-- Opening Marker --
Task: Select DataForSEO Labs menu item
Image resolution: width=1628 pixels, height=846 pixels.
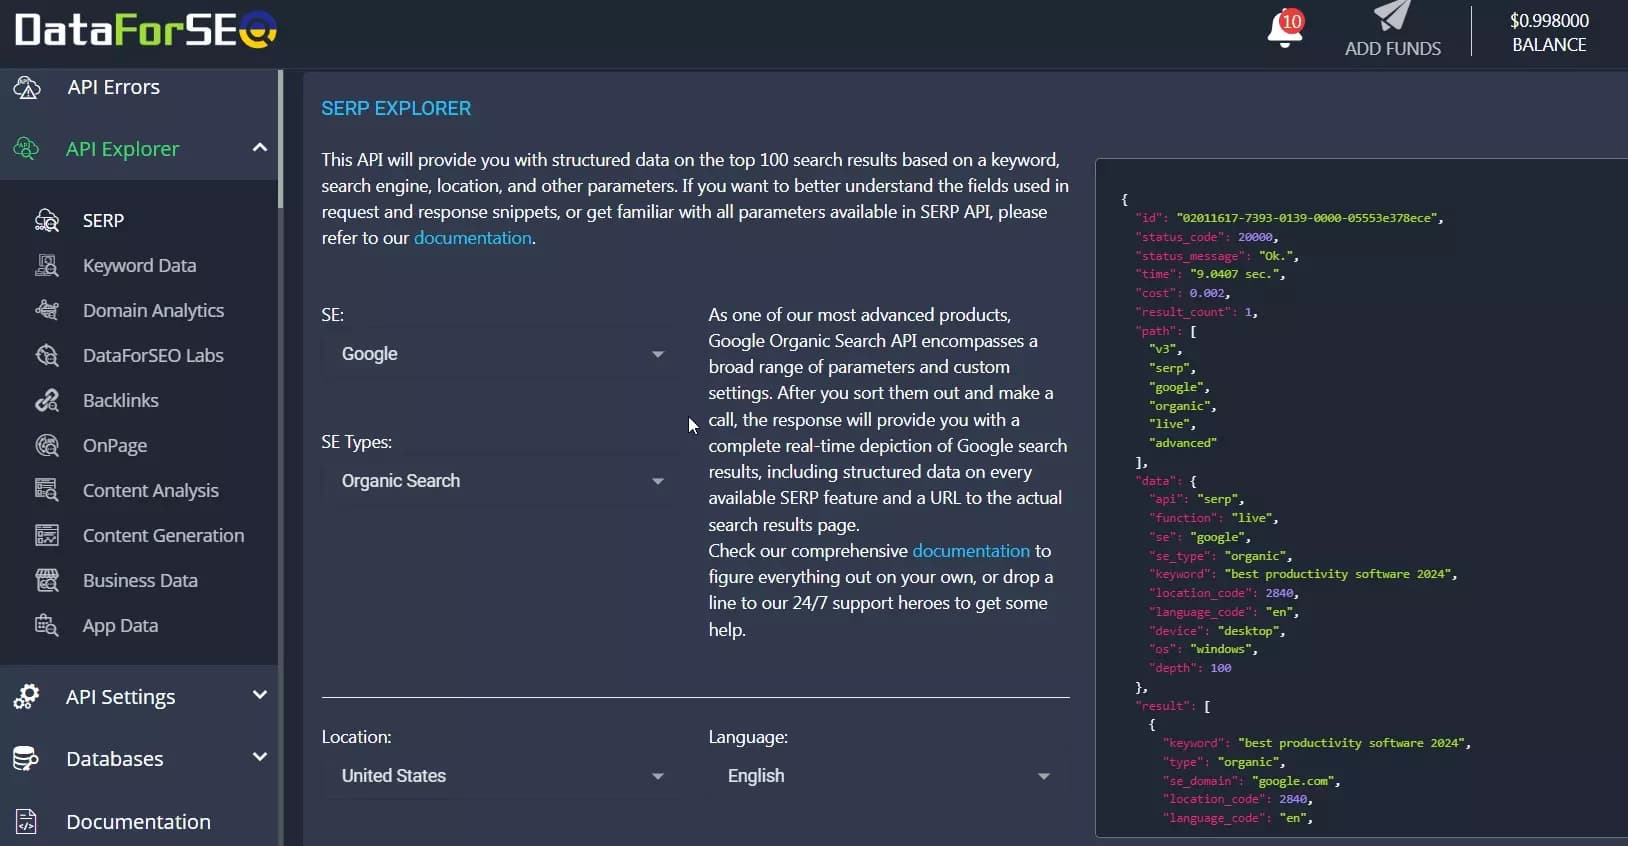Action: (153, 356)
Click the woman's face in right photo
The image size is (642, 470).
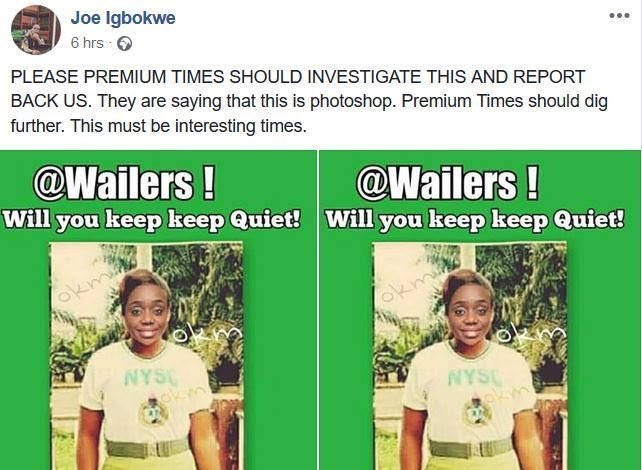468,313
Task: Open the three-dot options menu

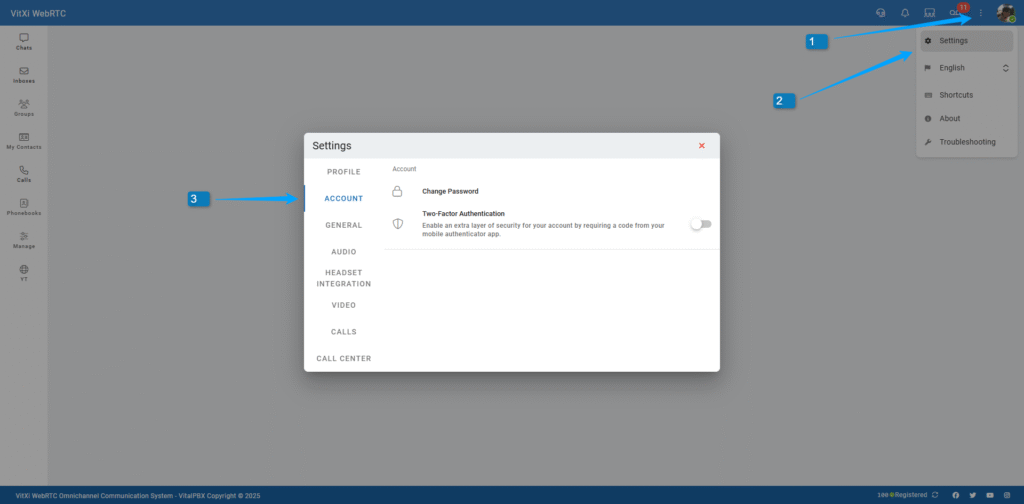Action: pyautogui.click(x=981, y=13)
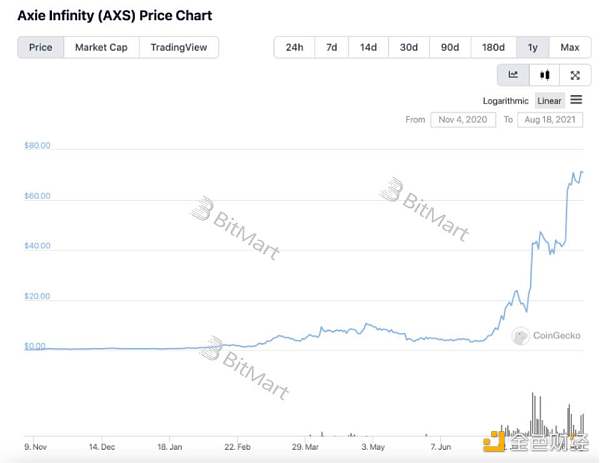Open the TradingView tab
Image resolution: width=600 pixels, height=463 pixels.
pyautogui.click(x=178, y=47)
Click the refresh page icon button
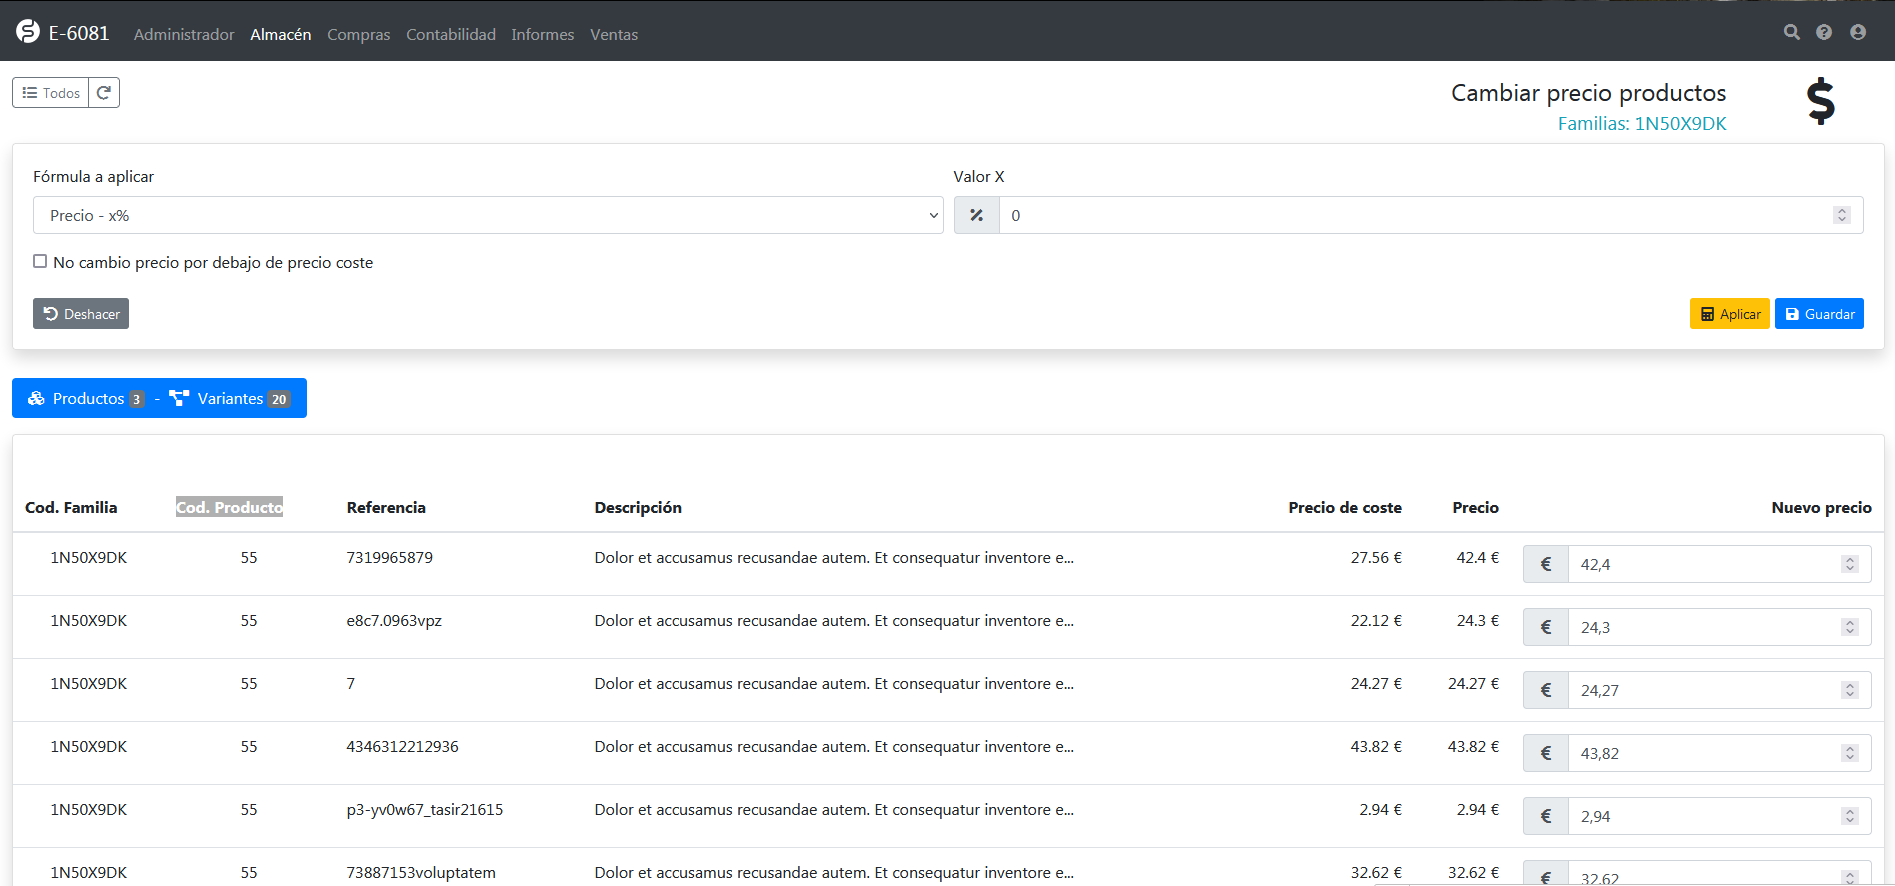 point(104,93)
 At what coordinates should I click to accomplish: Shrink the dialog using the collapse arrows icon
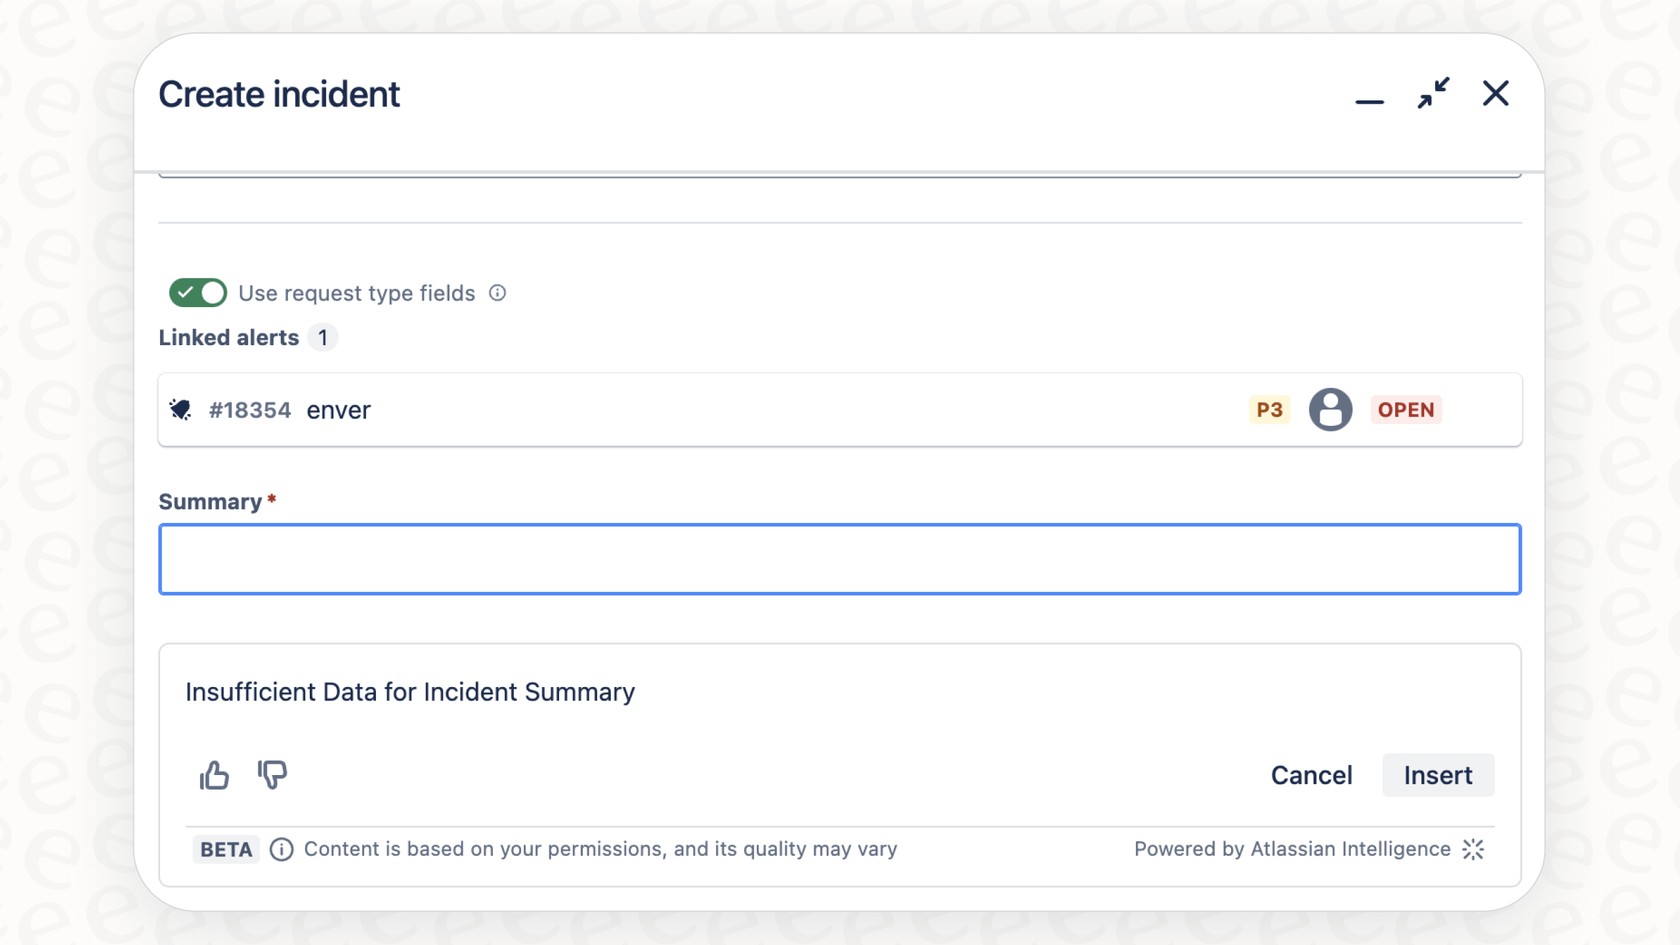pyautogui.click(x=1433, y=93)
-- Closing Marker --
▸ **Task requirements**:
With the pictures omitted, give every line above again exactly.

▸ **Result below**:
Task: Select DataForSEO Labs menu item
Image resolution: width=1628 pixels, height=846 pixels.
Action: (153, 356)
Click the woman's face in right photo
The image size is (642, 470).
468,313
Task: Open the three-dot options menu

Action: pyautogui.click(x=981, y=13)
Open the TradingView tab
Image resolution: width=600 pixels, height=463 pixels.
pyautogui.click(x=178, y=47)
Click the refresh page icon button
 point(104,93)
 At what coordinates should I click to accomplish: Shrink the dialog using the collapse arrows icon
pyautogui.click(x=1433, y=93)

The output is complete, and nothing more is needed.